Имя Джейн Остин, даже в пору наименьшей ее известности, никого не оставляло равнодушным. Ею восторгались — либо возмущались; ее любили — либо третировали; в ее романах находили все новый и новый смысл и глубину — либо все новые и новые поводы для недовольства. Середины не было. Уже у первых критиков Джейн Остин особенность эта проявилась полностью.
Одним из самых ранних и преданных поклонников ее таланта был Вальтер Скотт. Вскоре после ее смерти он пишет в дневнике (14 марта 1826 года): «Снова, вот уже по крайней мере в третий раз, перечитал превосходно написанный роман мисс Остин „Гордость и предубеждение“. Эта молодая дама обладает талантом воспроизводить события, чувства и характеры обыденной жизни, талантом самым замечательным из всех, которые мне приходилось встречать. О глубокомысленных и высоких материях я пишу с такой же легкостью, как и любой другой в наше время; но мне не дан тот поразительный дар, который благодаря верности чувства и описания делает увлекательными даже самые заурядные и обычные события и характеры. Какая жалость, что такое талантливое существо умерло так рано!»[44]
А в статье, специально посвященной Джейн Остин, Скотт пишет: «Понимание человеческих отношений, тот особый такт, с которым она рисует характеры, столь знакомые всем нам, напоминает о достоинствах фламандской школы». Он восхищается «силой повествования, необычайной точностью и четкостью, простым и в то же время комическим диалогом, в котором собеседники выявляют свои характеры, как в настоящей драме».[45]
Ту же мысль высказал Р. Шеридан, прославленный драматург и острослов. Он рекомендует всем, кто не читал «Гордости и предубеждения», познакомиться с этим романом и добавляет: «Ничего не читал умнее и остроумнее этого романа!»[46]
Р. Саути писал, что в романах Джейн Остин «больше верности природе, и, как мне кажется, тонкого чувства, чем в любом другом произведении ее века».[47] Джейн Остин восхищались Колридж и Дизраэли, Маколей и Рэскин.

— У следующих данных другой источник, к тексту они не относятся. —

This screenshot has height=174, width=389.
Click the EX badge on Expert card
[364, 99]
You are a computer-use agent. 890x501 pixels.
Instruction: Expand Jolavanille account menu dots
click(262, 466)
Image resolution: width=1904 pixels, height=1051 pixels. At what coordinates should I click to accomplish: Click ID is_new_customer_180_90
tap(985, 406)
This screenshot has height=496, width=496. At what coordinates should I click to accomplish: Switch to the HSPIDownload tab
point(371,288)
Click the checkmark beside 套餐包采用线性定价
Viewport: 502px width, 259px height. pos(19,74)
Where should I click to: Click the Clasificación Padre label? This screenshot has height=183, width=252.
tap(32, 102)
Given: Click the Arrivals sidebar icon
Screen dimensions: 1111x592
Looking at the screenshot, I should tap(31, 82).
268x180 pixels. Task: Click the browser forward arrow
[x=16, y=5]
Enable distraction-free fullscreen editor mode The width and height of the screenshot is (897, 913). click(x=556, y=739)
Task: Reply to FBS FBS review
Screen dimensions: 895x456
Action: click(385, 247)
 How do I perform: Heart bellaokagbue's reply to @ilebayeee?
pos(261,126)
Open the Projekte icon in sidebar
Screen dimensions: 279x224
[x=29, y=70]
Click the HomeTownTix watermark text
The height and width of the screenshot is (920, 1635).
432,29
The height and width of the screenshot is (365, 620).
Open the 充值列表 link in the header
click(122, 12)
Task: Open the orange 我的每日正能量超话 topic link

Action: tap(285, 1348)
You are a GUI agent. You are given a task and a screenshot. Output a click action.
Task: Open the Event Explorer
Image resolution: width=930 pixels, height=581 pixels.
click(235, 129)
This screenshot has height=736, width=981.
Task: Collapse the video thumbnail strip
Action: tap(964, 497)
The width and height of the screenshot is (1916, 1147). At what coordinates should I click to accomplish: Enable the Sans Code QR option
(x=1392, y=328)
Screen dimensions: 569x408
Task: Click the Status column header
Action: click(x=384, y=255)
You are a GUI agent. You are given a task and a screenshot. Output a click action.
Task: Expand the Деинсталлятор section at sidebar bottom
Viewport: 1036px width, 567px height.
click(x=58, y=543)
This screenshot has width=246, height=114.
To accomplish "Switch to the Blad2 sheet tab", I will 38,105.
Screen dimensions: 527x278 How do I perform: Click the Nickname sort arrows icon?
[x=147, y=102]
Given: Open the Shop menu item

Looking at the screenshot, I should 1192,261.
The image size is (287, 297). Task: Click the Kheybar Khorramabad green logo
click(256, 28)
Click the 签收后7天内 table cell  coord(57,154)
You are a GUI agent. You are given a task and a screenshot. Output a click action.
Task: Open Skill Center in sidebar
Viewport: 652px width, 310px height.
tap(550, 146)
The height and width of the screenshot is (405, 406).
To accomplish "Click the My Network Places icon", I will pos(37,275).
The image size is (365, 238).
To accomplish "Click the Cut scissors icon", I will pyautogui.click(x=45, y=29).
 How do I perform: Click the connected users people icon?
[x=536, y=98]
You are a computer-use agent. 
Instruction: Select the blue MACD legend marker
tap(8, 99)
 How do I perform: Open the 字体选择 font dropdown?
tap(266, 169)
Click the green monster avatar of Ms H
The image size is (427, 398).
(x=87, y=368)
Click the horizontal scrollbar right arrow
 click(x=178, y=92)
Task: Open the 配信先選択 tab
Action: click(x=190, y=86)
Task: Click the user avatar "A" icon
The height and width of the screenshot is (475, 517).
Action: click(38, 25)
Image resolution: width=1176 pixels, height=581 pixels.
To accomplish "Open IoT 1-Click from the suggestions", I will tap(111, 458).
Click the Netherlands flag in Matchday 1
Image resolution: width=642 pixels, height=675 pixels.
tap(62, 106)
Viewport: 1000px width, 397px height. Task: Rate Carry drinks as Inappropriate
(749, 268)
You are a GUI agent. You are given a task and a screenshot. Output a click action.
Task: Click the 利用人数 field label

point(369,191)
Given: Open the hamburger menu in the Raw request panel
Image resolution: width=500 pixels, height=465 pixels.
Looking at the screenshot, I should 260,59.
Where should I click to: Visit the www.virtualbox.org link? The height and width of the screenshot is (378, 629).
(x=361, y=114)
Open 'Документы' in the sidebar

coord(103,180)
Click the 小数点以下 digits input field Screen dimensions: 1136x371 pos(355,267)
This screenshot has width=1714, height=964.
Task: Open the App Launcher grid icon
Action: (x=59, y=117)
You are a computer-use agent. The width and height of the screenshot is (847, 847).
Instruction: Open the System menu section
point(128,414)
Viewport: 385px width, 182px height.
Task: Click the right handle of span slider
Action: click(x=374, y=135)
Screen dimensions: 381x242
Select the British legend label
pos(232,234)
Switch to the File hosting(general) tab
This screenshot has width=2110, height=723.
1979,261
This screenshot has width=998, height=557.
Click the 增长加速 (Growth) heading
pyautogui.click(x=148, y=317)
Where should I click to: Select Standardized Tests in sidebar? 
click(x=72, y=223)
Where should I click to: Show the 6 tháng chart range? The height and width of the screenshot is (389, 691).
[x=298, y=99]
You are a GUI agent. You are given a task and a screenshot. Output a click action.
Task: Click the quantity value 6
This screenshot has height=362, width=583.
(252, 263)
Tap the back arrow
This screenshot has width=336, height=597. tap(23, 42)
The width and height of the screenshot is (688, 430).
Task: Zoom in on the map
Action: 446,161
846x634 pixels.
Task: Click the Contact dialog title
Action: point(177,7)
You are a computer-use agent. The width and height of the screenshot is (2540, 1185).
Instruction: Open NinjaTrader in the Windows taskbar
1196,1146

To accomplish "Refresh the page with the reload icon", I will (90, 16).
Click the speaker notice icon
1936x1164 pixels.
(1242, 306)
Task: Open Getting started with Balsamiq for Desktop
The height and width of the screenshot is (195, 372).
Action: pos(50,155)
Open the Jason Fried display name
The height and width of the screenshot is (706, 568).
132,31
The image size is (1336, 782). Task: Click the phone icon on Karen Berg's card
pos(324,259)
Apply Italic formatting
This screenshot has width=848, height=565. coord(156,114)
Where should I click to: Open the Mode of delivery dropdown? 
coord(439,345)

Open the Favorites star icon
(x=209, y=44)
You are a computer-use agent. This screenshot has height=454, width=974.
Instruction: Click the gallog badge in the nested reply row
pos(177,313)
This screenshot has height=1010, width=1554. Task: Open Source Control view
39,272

Т. Б. Маколей сравнивает Джейн Остин с Шекспиром. Его мнение разделяют Дж. Г. Льюис и А. Теннисон. Льюис пишет: «Мисс Остин называют Шекспиром в прозе; этого мнения придерживается, в частности, и Маколей. Несмотря на чувство несообразности, которое овладевает нами при звуках слов — Шекспир и проза, признаемся, что величие Джейн Остин, ее удивительное драматическое чувство сродни этому высочайшему свойству Шекспира…»[48] И еще: «По силе созидания и оживления характеров Шекспир поистине нашел в Джейн Остин младшую сестру. Заметьте, однако, что взамен его поэзии мы должны поставить ее смелую прозу — смелую благодаря своей скромной правдивости».[49] Теннисон уточняет сравнение с Шекспиром: «Реализм и правдивость Dramatis Personae Джейн Остин ближе всего Шекспиру. Правда, Шекспир это солнце, в то время как Джейн Остин — маленький астероид, правдивая и блестящая звезда».[50]
Среди первых «противников» Остин — Уордсворт, возражавший против «правды жизни, не озаренной всепроницающим светом воображения»;[51] Т. Карлейль, презрительно называвший ее романы «обмывками» («dish-washings»); Шарлотта Бронте, обвинявшая Остин в отсутствии подлинных чувств. Последняя бросила вызов Льюису, восторженному поклоннику творчества Остин. Тот поднял перчатку. Возникшая полемика заслуживает, как нам кажется, внимания.
В одном из своих писем Шарлотте Бронте Льюис признается, что «гораздо больше хотел бы быть автором „Гордости и предубеждения“, чем любого романа Вальтера Скотта». Бронте, не читавшая ранее Остин, торопится достать роман, но, прочитав, не понимает восторга своего учителя. «И что же я там нашла? — пишет она в ответ. — Точное, как на дагерротипе, изображение банального лица, тщательно отгороженный, хорошо ухоженный сад с ровными бордюрами и нежными цветами; ни одной яркой, дышащей физиономии, ни открытых просторов, ни синих гор, ни серебристых ручьев»…[52] Она сравнивает Джейн Остин с Жорж Санд и отдает решительное предпочтение последней. Жорж Санд она находит «глубокой и мудрой», Джейн Остин всего лишь «наблюдательной и неглупой». Льюис возмущен; в своем ответе он пишет: «Мисс Остин — не поэтесса,[53] в ней нет ни „эмоций“, ни красноречия, никаких безумств и поэтических восторгов, — и все же вы должны научиться ценить ее, ибо она принадлежит к величайшим художникам, величайшим знатокам человеческих характеров».[54]